What needs to be done:
Please output only the lines running from the one that contains "You are a GUI" through the last line of the data below, exactly as they stand, with no pictures.

(Stored items)
--------

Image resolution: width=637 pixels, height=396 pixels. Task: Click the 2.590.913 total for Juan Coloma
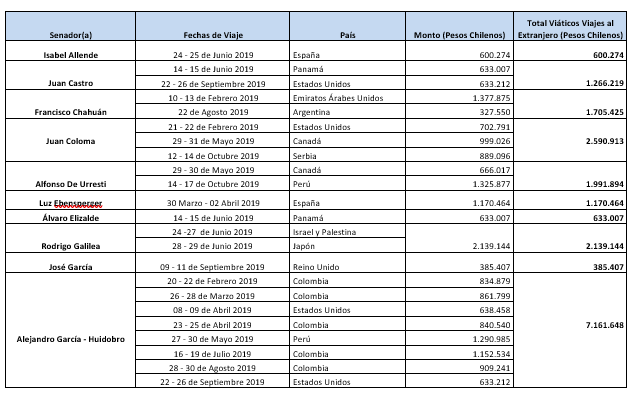tap(570, 141)
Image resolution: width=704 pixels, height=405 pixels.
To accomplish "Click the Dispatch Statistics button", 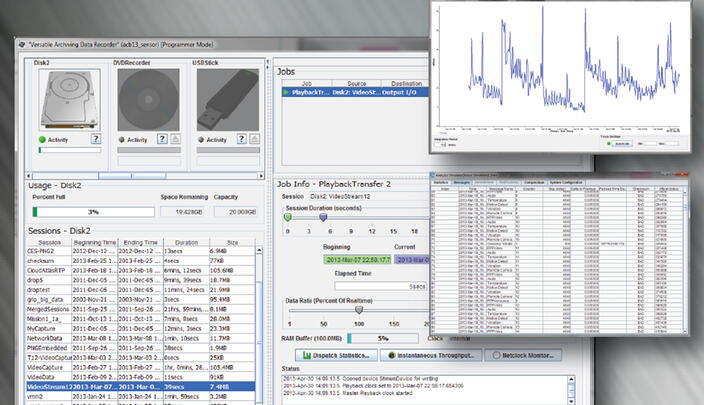I will 337,354.
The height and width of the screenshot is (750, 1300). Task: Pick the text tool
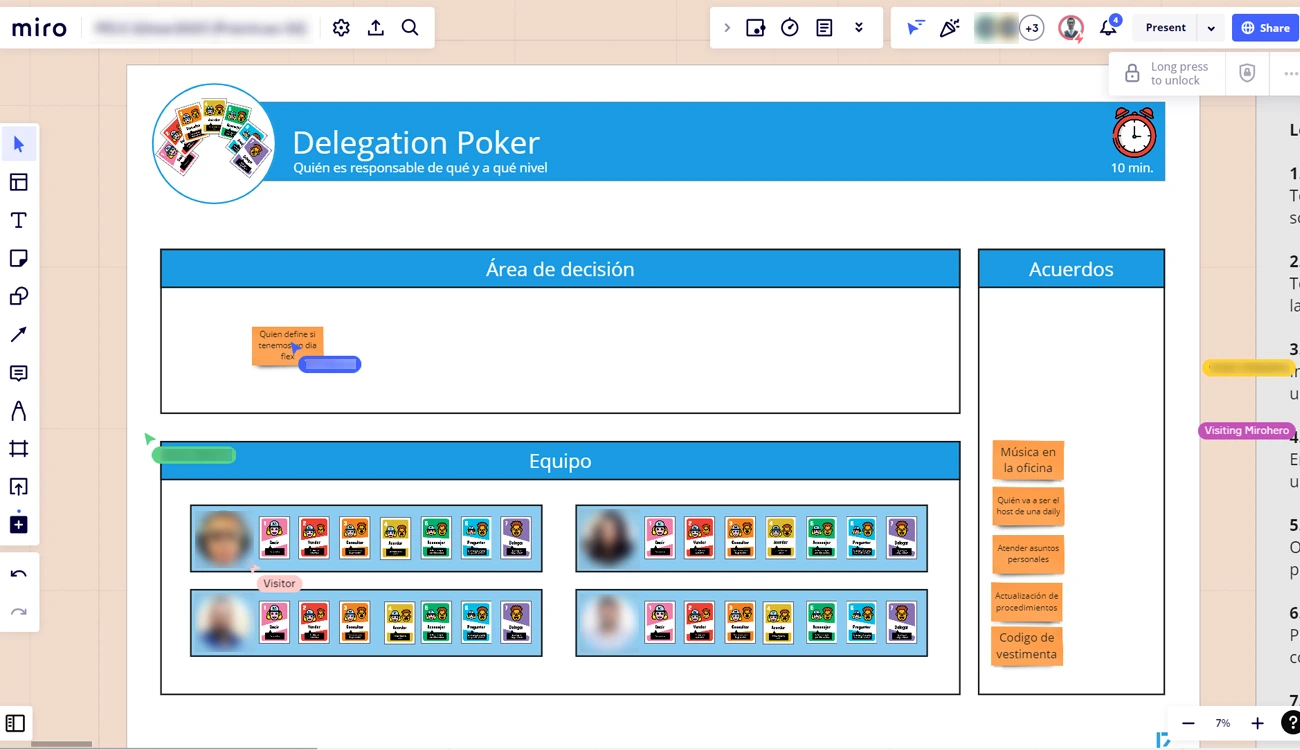coord(18,219)
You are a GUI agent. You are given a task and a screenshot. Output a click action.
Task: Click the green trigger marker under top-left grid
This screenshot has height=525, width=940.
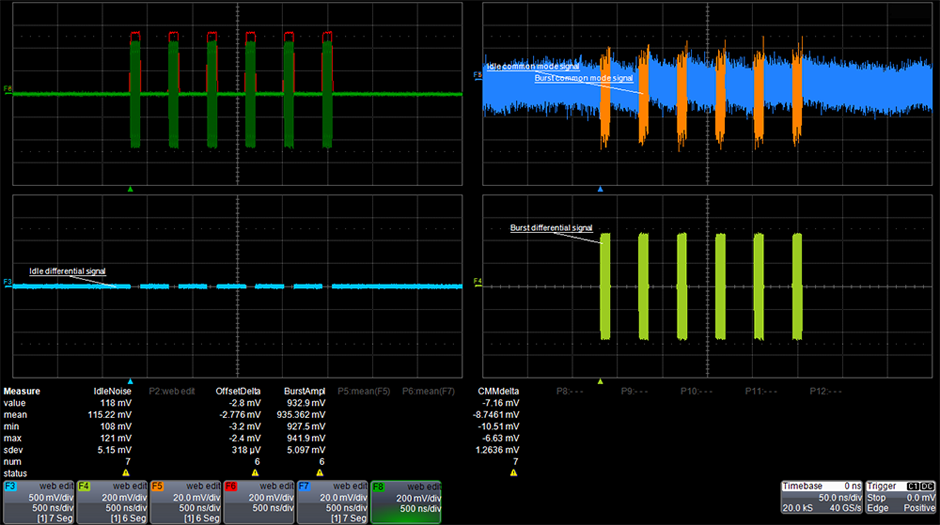coord(130,187)
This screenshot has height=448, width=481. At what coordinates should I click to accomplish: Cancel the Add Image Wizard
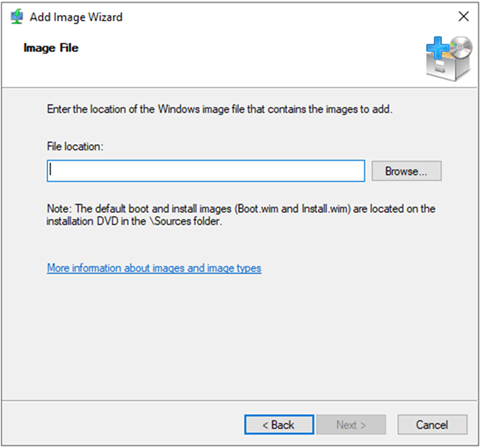432,425
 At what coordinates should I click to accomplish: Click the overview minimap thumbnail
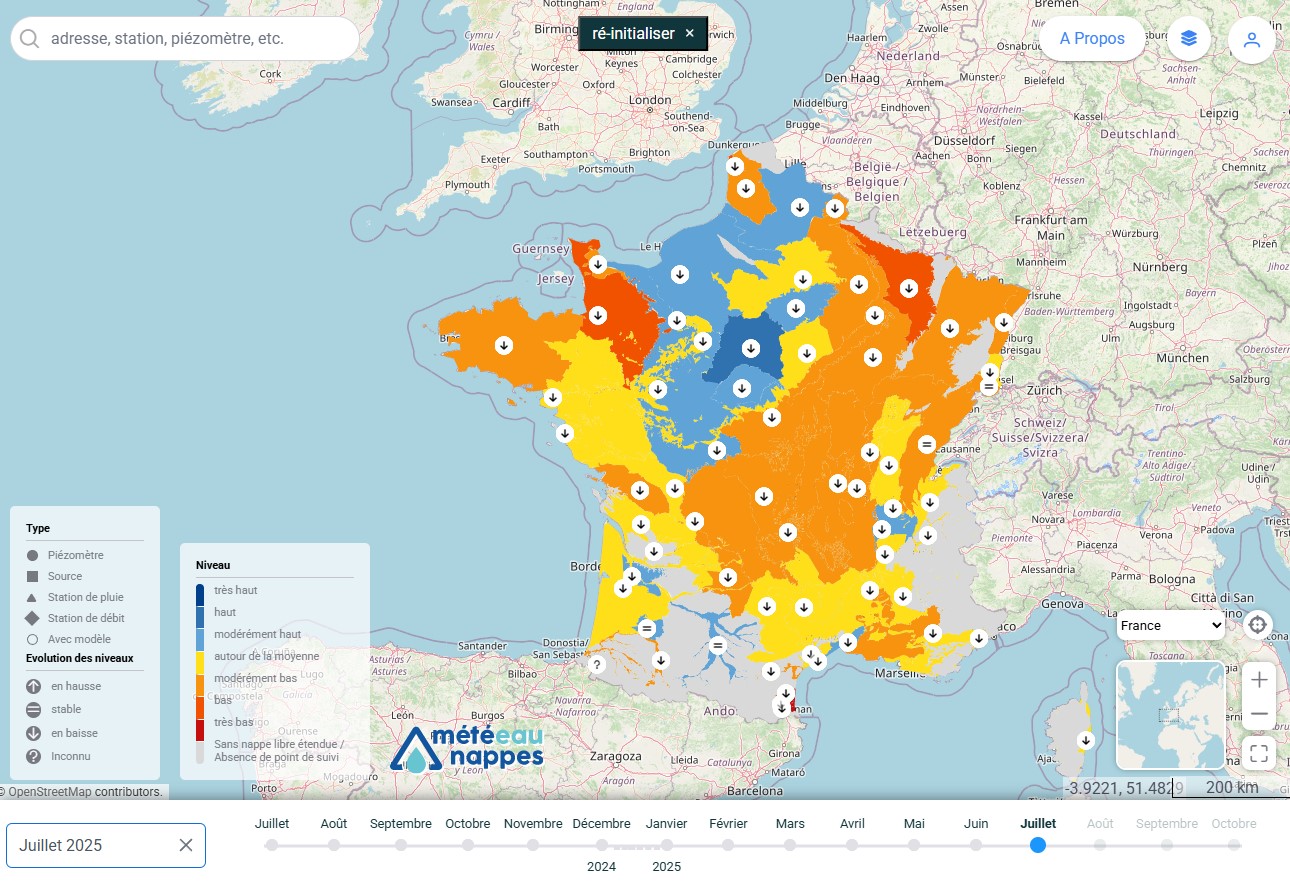[x=1170, y=715]
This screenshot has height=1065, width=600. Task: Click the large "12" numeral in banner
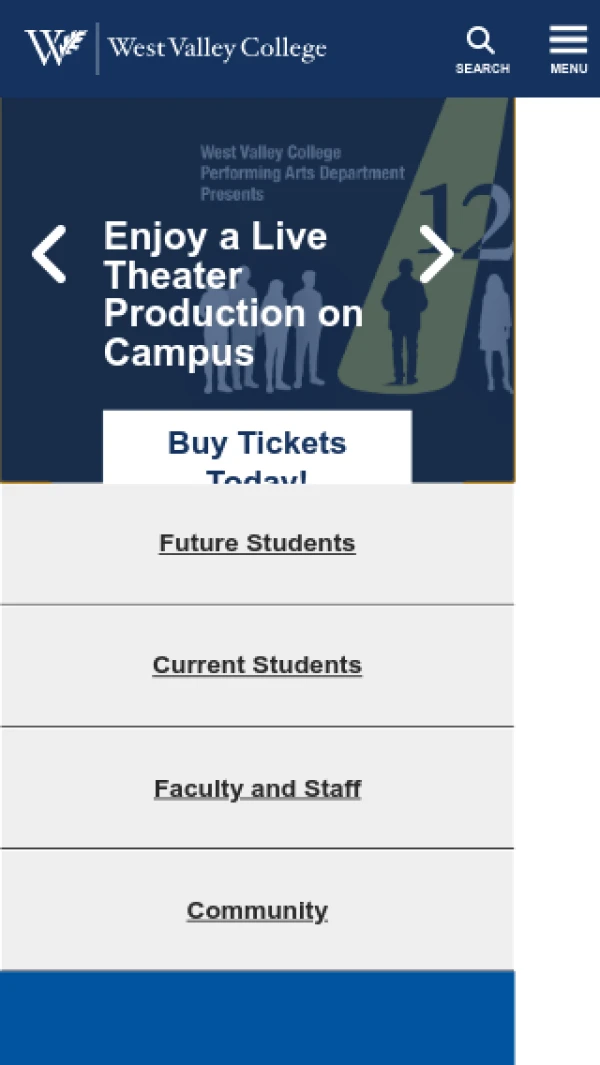coord(466,222)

--------

Exercise output:
You are a GUI agent. You are given a task and a screenshot. Output a click action.
Task: Click the green trigger marker under top-left grid
This screenshot has height=525, width=940.
coord(130,187)
This screenshot has height=448, width=481. At what coordinates should I click to accomplish: Cancel the Add Image Wizard
432,425
 At what coordinates should I click to accomplish: Click the overview minimap thumbnail
[x=1170, y=715]
This screenshot has height=1065, width=600. Task: Click the large "12" numeral in banner
coord(466,222)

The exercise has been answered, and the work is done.